Earlier this week Apple announced that they would eventually start scanning users photos in iCloud for CSAM or Child Sexual Abuse Material. Now Apple did post a very technical document on this that is very much worth reading. But here’s what you need to know:

  • Apple will be using a database of known images to scan against. The database is not publicly available.
  • Apple will report instances of CSAM to the National Center for Missing and Exploited Children, a non-profit organization that works in collaboration with law enforcement agencies across the United States.

This set off a firestorm of controversy. Mainly because the thinking is that this is the thin edge of the wedge in terms of Apple looking for anything that they consider to be illegal and reporting it to authorities. The EFF for example has a very good document as to what they found problematic about this. And there’s the perception that a company who allegedly values privacy is now invading your privacy.

The thing is that I don’t think it’s that simple.

Google for example does this already and has done this for years. Twitter, Microsoft, Facebook, and others use the sort of methods that Apple plans to use to look for and report known images of child abuse. So Apple could be seen as being late to this party. But in reality they’re not. In 2019 Apple updated its privacy policies to note that it would scan uploaded content for “potentially illegal content, including child sexual exploitation material”. So Apple has been doing this for a while. It’s just that nobody noticed or cared.

So what this says to me is that the is much ado about nothing. Right?

Not so fast. Let’s go back to to the fact that many think that this is the thin edge of the wedge in terms of scanning for anything that is deemed to be illegal and reporting it to the relevant authorities. Apple does plan on rolling this out on a country by country basis. So who’s to say that Apple to comply with some requirement that a country has won’t start doing any of the following:

  • Photos of people not wearing Covid masks.
  • Photos of Chinese people disrespecting the Chinese government.
  • Photos of Middle eastern women not wearing hijabs.

To be clear, I am picking some somewhat touchy examples to make the following point: That some country may want Apple to scan for items that we in Canada or the USA would consider to be problematic. But the country in question finds perfectly acceptable. And it isn’t like Apple hasn’t gone along with something like this before.
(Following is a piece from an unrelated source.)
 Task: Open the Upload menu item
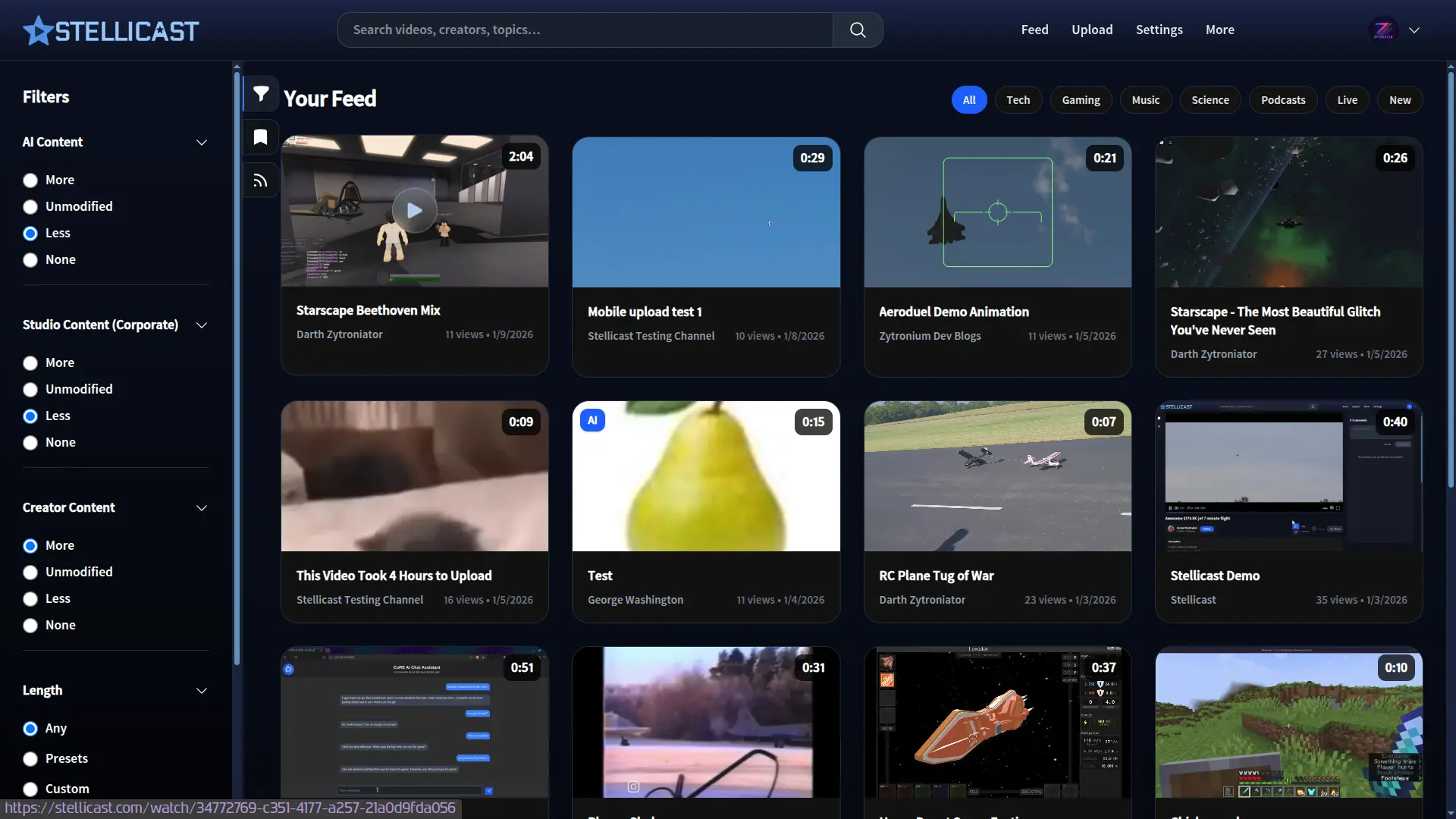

Apple does have a completely separate iCloud instance for China to comply with local regulations. So it’s not a far fetched idea in my mind.

Then there’s the fact that Apple could expand this to any illegal activity in places like Canada and the USA. Would they do that? I don’t know. But it is possible. And Apple has been under pressure for years to do just that. Mostly in the realm of preventing and investigating terrorism. So I can see a scenario where Apple could start doing something like for terrorism investigations, and beyond. And imagine how angry users would be if that happened.

I think there’s no easy answers here. Nobody wants scumbags exploiting children. And we as a society should do everything to stop it. But I think what needs to happen is that Apple, Google, Facebook and others need to have a very nuanced discussion with lawmakers and users about how you balance the need to protect children with the need for privacy. Because as far as I am concerned, this isn’t a black and white issue. And as a result, you shouldn’t expect a black and white answer.